## Document extract:
# # # # # # #
# Your favourite self-created catchphrases/greetings?



## Bubblebeam (Apr 25, 2017)

For some reason I'm REALLY snobby with my animal catchphrases and greetings. Like, it has to really suit the animal for me to be satisfied with it. What are some of your favourite that you created yourself and why?

My absolute favourites so far:

*Midge* - 'kinder egg' as catchphrase. She just suits it really well and reminds me of a chocolate egg.
*Cat villagers* - 'pet me' or 'got any milk?' as greeting. Self explanatory really. ^_^
*Duck villagers* - 'breadcrumb' as catchphrase. I gave this to Drake since he's a mallard duck and in the U.K. people commonly feed these ducks pieces of bread.

I'd have so many more if it weren't for the dang character limit, but it's not worth mentioning those since we can't actually use them.


----------



## Tokage (Apr 25, 2017)

off the top of my head, back when i had biff in my old town i had him greet me with "yo, butthead!" a few times since i love back to the future  i've also had him say "mcfly!" on an occasion or two 

often i end up giving cat villagers a variation of meow or something else silly, except punchy though, his "mrmpht" sounds rather perfect to me  otherwise i actually don't change their catchphrases or greetings too often!


----------



## blackroserandom (Apr 25, 2017)

Bubblebeam said:


> For some reason I'm REALLY snobby with my animal catchphrases and greetings. Like, it has to really suit the animal for me to be satisfied with it. What are some of your favourite that you created yourself and why?
> 
> My absolute favourites so far:
> 
> ...



Aww those are all adorable!~



Phantom9026 said:


> off the top of my head, back when i had biff in my old town i had him greet me with "yo, butthead!" a few times since i love back to the future  i've also had him say "mcfly!" on an occasion or two
> 
> often i end up giving cat villagers a variation of meow or something else silly, except punchy though, his "mrmpht" sounds rather perfect to me  otherwise i actually don't change their catchphrases or greetings too often!



Hahaha~ I love it.

But anyways, I'm not really creative when it comes to this sort of thing. I did have Agnes saying "Bacon bits." But I'm pretty sure I got that from another TBT user.


----------



## Pun of Nentown (Apr 25, 2017)

Just about all of my villagers' catchphrases are fine as they are, but greetings, however, I have this, specifically...


----------



## Garrett (Apr 25, 2017)

I clearly watch too much RuPaul's Drag Race as all my villagers walk around saying:
"No tea no shade"
"Yaaaass Henny"
"Ockurrrrrr"
"Yaas gawd"


----------



## SandiBeaches (Apr 25, 2017)

My Wild World villagers were very rude (but funny, or so I thought) 

This time around I've made it more family friendly, as my daughter sometimes plays in my town, so have used phrases that relate to the type of animal. 

Tangys also references a scene from the movie Super Troopers.....


----------



## Bubblebeam (Apr 25, 2017)

If the character limit allowed it, I'd give the pigs the catchphrase, 'Do you like bacon?' from Dragonball.
# # # # # # #
## Source excerpt:
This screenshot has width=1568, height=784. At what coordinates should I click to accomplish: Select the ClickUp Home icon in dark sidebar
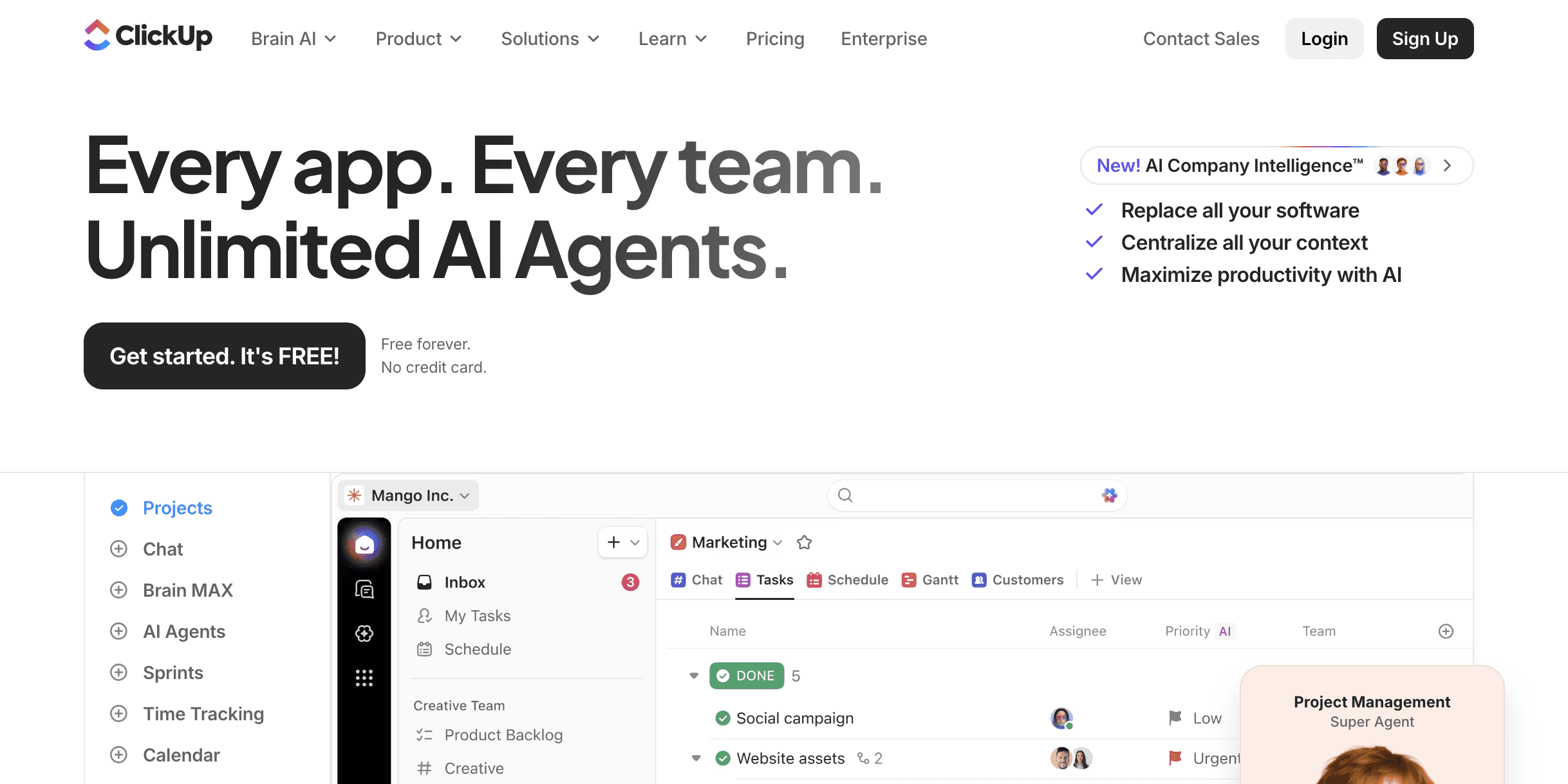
# # # # # # #
## To do:
- 1) Please translate this sentence from the catchphrase thread into Spanish: "If the character limit allowed it, I'd give the pigs the catchphrase, 'Do you like bacon?' from Dragonball."
- 2) In the catchphrase thread, Garrett says all his villagers walk around saying certain phrases. List every one of them.
Base your work only on the catchphrase thread.

## Solutions:
- 1) Si el límite de caracteres lo permitiera, les daría a los cerdos la frase característica "¿Te gusta el tocino?" de Dragonball.

- 2)
- "No tea no shade"
- "Yaaaass Henny"
- "Ockurrrrrr"
- "Yaas gawd"